> [TASK STATEMENT]
Please revise the items below so that every "screenshot" becomes "screen capture", keeping everything else unchanged.

#####

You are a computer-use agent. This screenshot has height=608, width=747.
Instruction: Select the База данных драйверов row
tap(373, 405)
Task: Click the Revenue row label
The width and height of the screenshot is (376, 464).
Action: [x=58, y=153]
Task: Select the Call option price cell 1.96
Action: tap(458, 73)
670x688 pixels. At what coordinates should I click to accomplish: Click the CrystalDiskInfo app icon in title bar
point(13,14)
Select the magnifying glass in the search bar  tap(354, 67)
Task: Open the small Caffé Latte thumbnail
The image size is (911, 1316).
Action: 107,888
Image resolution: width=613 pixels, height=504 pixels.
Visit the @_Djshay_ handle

#####

> [RESPONSE BELOW]
You are a computer-use agent. This screen capture has height=608, width=747.
Instruction: Select the База данных драйверов row
tap(373, 405)
Task: Click the Revenue row label
The width and height of the screen capture is (376, 464).
Action: [x=58, y=153]
Task: Select the Call option price cell 1.96
Action: tap(458, 73)
670x688 pixels. At what coordinates should I click to accomplish: Click the CrystalDiskInfo app icon in title bar
point(13,14)
Select the magnifying glass in the search bar  tap(354, 67)
Task: Open the small Caffé Latte thumbnail
The image size is (911, 1316).
Action: 107,888
Image resolution: width=613 pixels, height=504 pixels.
Visit the @_Djshay_ handle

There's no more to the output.